Many people have different names for this bag as well as different reasons for having one. Some like to call it a 72hour bag well others like to call it a bug out bag. For all tense and purposes it is a bag that will help aid in you surviving an emergency, natural disaster  or will help you survive well you travel to another safe location. Everybody has different thoughts on what should go in this bag. From those that want everything and anything including the kitchen sink to those that choose to travel much lighter. I am not going to demean anybody for what they choose to carry in there bag. I am just going to give you a starting point. I will delve into this subject much further another time and I will also give you a glimpse into my emergency bag. This is just a basis for getting a bag started.

The very first thing you are going to need is a bag, but what bag should you get? Well it depends a lot on you. Can you handle a lot of weight? Are you going to carry a lot of gear? Is your goal to keep your bag as light as possible? Are you planning on using your bag in the wilderness or for short term emergencies? These are all questions that you will have to answer for yourself. I personally use a Rothco medium transport bag. I like this bag because it is very durable and has a lot of broken up compartments. By having a lot of compartments instead of one big open bag you are able to separate things and know where each thing is instead of having to unload your bag every time you want or need something. I also like this bag because it is a medium size bag. So even if I fill the bag it will not be way too heavy to carry a long distance. For people that are not able to carry a lot of weight on their back, I recommend scaling down the amount of gear you pack and use lighter weight packs made out of ripstop nylon. These bags are not as durable as heavier weight bags but you’ll have to make some calculated compromises to overcome different disabilities. I use ripstop nylon bags all the time for lightweight backpacking and they work great. The last thing I will say about bags for now is to stay away from camouflage. Get a bag that is one solid color. You don’t want to stand out in a crowd as one that is prepared or may be militarily trained. People that are starving may come searching for your food and supplies. People that are starving are willing to do whatever it takes to fill their hunger.

The next thing I recommend, is finding yourself a good quality knife. You want something that is full tang. Don’t buy a knife that has a hollow handle. Knives like these are very weak and often break right near the handle. Look around online and read reviews. There are a lot of quality knives out there. I carry a green Gerber LMF II. I love this knife and haven’t been able to find one that I like better. Mora, Condor, Blind Horse Knives, Esee, Kabar and Gerber are just a few companies that make some good knives. There are many other good quality knife makers out there so search around. You will also want a way to sharpen your knife so remember to get some sort of sharpening implement to keep with your knife or in your bag.

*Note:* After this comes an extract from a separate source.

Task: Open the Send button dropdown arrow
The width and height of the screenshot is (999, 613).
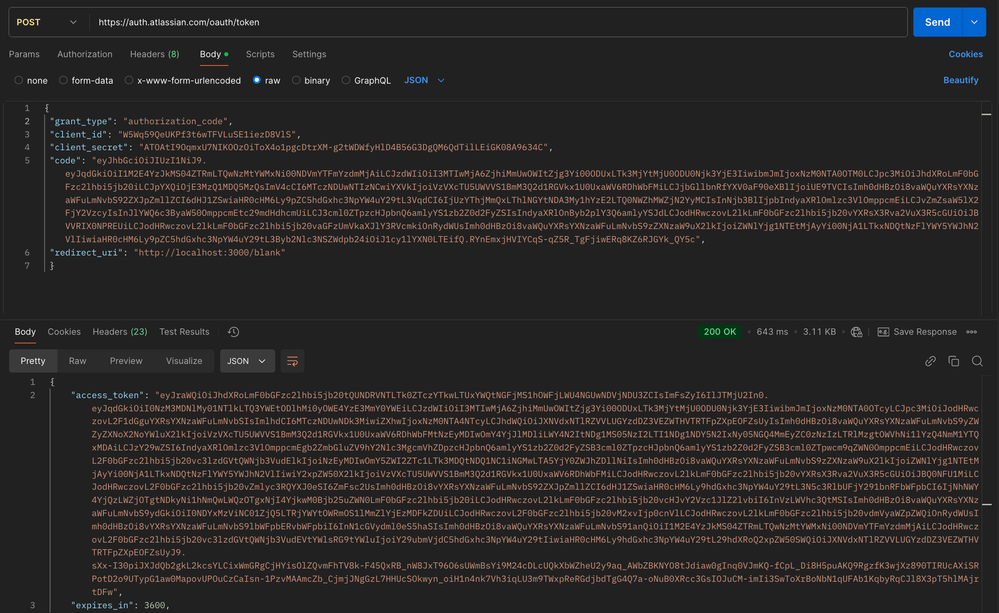Action: [972, 21]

The next thing I recommend is a good survival kit. The one that is available at my store is the same one that I carry in my bag. It is called the Ultimate Survival Kit. Here is the link:

This Survival Kit contains: an orange emergency blanket, a StarFlash mirror, a Pocket Chainsaw, a “pico” style light, 12 Industrial Revolution Stormproof Matches, a 4seasons Spark Lite with 10 Tinder-Quik fire starters, a Jetscream whistle, one of our Survival Pods (20feet of 20lb test fishing line, 2 hooks, 2 swivels and 2 weights), a pin on compass, a Gerber mini paraframe pocket knife, a Frontier Filter (water filter straw) and its all contained in an Otterbox 3000. There’s even room to fit your favorite bag of tea and a small piece of hard candy or stick of gum. This whole kit weighs less than 1.5 lbs. This kit takes care of a lot of things you would be putting into your bag anyways but now it’s all contained in a strong container that will float.

The next thing you will want to add is some sort of shelter. To save weight I use a lightweight tarp made out of silicone impregnated ripstop nylon, a piece of Tyvek for the ground cloth, titanium stakes and some 550 para cord. By using this type of shelter instead of a tent you’ll save yourself a lot of weight in your emergency bag. Another option is a hammock incorporated with a lightweight tarp. This is also a light option as well as very comfortable.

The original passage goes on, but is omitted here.